▶ _Entries shown_
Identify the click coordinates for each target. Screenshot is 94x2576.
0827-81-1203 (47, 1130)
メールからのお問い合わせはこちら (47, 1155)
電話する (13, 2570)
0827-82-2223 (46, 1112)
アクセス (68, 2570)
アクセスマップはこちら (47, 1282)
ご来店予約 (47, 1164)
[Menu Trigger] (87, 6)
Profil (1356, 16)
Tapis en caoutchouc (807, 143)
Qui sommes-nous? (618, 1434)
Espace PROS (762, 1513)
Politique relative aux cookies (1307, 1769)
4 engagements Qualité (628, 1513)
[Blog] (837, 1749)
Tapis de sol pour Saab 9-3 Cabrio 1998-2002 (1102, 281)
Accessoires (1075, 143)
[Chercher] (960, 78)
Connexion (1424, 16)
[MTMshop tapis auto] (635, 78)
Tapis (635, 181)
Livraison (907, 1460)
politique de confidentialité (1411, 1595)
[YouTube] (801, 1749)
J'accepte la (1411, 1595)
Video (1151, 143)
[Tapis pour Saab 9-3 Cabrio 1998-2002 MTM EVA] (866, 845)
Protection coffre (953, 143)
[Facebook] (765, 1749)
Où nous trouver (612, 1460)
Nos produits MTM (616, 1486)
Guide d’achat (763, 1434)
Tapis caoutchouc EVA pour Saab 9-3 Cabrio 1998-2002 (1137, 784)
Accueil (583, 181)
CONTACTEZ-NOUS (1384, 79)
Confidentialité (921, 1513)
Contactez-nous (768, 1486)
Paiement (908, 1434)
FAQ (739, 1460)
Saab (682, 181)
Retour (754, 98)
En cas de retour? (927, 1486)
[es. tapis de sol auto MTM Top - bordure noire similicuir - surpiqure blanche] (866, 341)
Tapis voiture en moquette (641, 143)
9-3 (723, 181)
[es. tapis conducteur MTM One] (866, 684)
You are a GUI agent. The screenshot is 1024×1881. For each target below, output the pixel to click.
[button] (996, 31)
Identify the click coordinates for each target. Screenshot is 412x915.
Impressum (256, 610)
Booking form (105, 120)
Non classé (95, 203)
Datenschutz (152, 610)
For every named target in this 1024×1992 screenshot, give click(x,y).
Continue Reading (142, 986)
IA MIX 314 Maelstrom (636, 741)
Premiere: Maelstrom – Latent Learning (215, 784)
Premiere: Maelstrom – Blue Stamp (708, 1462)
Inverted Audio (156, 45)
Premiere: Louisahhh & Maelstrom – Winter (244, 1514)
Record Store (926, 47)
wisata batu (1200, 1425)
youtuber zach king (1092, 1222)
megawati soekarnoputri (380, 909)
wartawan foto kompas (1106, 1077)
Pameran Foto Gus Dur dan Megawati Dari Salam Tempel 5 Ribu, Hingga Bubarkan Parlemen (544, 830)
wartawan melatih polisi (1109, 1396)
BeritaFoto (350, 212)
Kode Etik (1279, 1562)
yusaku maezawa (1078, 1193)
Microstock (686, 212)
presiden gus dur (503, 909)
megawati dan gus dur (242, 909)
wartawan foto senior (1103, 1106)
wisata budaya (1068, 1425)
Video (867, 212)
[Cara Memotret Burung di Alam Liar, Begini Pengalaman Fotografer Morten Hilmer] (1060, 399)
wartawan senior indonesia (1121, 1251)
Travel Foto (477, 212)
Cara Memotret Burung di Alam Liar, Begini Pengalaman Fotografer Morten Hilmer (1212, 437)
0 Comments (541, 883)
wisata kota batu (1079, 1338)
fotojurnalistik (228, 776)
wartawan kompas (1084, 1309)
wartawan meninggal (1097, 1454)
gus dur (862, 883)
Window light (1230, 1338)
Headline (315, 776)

▶ _Work to complete_
Could you reproduce the data above exactly as given?

▶ _Result for this task_
Identify the click coordinates for each target. Screenshot is 94x2576.
0827-81-1203 (47, 1130)
メールからのお問い合わせはこちら (47, 1155)
電話する (13, 2570)
0827-82-2223 (46, 1112)
アクセス (68, 2570)
アクセスマップはこちら (47, 1282)
ご来店予約 (47, 1164)
[Menu Trigger] (87, 6)
Profil (1356, 16)
Tapis en caoutchouc (807, 143)
Qui sommes-nous? (618, 1434)
Espace PROS (762, 1513)
Politique relative aux cookies (1307, 1769)
4 engagements Qualité (628, 1513)
[Blog] (837, 1749)
Tapis de sol pour Saab 9-3 Cabrio 1998-2002 (1102, 281)
Accessoires (1075, 143)
[Chercher] (960, 78)
Connexion (1424, 16)
[MTMshop tapis auto] (635, 78)
Tapis (635, 181)
Livraison (907, 1460)
politique de confidentialité (1411, 1595)
[YouTube] (801, 1749)
J'accepte la (1411, 1595)
Video (1151, 143)
[Tapis pour Saab 9-3 Cabrio 1998-2002 MTM EVA] (866, 845)
Protection coffre (953, 143)
[Facebook] (765, 1749)
Où nous trouver (612, 1460)
Nos produits MTM (616, 1486)
Guide d’achat (763, 1434)
Tapis caoutchouc EVA pour Saab 9-3 Cabrio 1998-2002 (1137, 784)
Accueil (583, 181)
CONTACTEZ-NOUS (1384, 79)
Confidentialité (921, 1513)
Contactez-nous (768, 1486)
Paiement (908, 1434)
FAQ (739, 1460)
Saab (682, 181)
Retour (754, 98)
En cas de retour? (927, 1486)
[es. tapis de sol auto MTM Top - bordure noire similicuir - surpiqure blanche] (866, 341)
Tapis voiture en moquette (641, 143)
9-3 (723, 181)
[es. tapis conducteur MTM One] (866, 684)
You are a GUI agent. The screenshot is 1024×1881. For each target below, output the pixel to click.
[button] (996, 31)
Identify the click coordinates for each target. Screenshot is 412x915.
Impressum (256, 610)
Booking form (105, 120)
Non classé (95, 203)
Datenschutz (152, 610)
For every named target in this 1024×1992 screenshot, give click(x,y).
Continue Reading (142, 986)
IA MIX 314 Maelstrom (636, 741)
Premiere: Maelstrom – Latent Learning (215, 784)
Premiere: Maelstrom – Blue Stamp (708, 1462)
Inverted Audio (156, 45)
Premiere: Louisahhh & Maelstrom – Winter (244, 1514)
Record Store (926, 47)
wisata batu (1200, 1425)
youtuber zach king (1092, 1222)
megawati soekarnoputri (380, 909)
wartawan foto kompas (1106, 1077)
Pameran Foto Gus Dur dan Megawati Dari Salam Tempel 5 Ribu, Hingga Bubarkan Parlemen (544, 830)
wartawan melatih polisi (1109, 1396)
BeritaFoto (350, 212)
Kode Etik (1279, 1562)
yusaku maezawa (1078, 1193)
Microstock (686, 212)
presiden gus dur (503, 909)
megawati dan gus dur (242, 909)
wartawan foto senior (1103, 1106)
wisata budaya (1068, 1425)
Video (867, 212)
[Cara Memotret Burung di Alam Liar, Begini Pengalaman Fotografer Morten Hilmer] (1060, 399)
wartawan senior indonesia (1121, 1251)
Travel Foto (477, 212)
Cara Memotret Burung di Alam Liar, Begini Pengalaman Fotografer Morten Hilmer (1212, 437)
0 Comments (541, 883)
wisata kota batu (1079, 1338)
fotojurnalistik (228, 776)
wartawan kompas (1084, 1309)
wartawan meninggal (1097, 1454)
gus dur (862, 883)
Window light (1230, 1338)
Headline (315, 776)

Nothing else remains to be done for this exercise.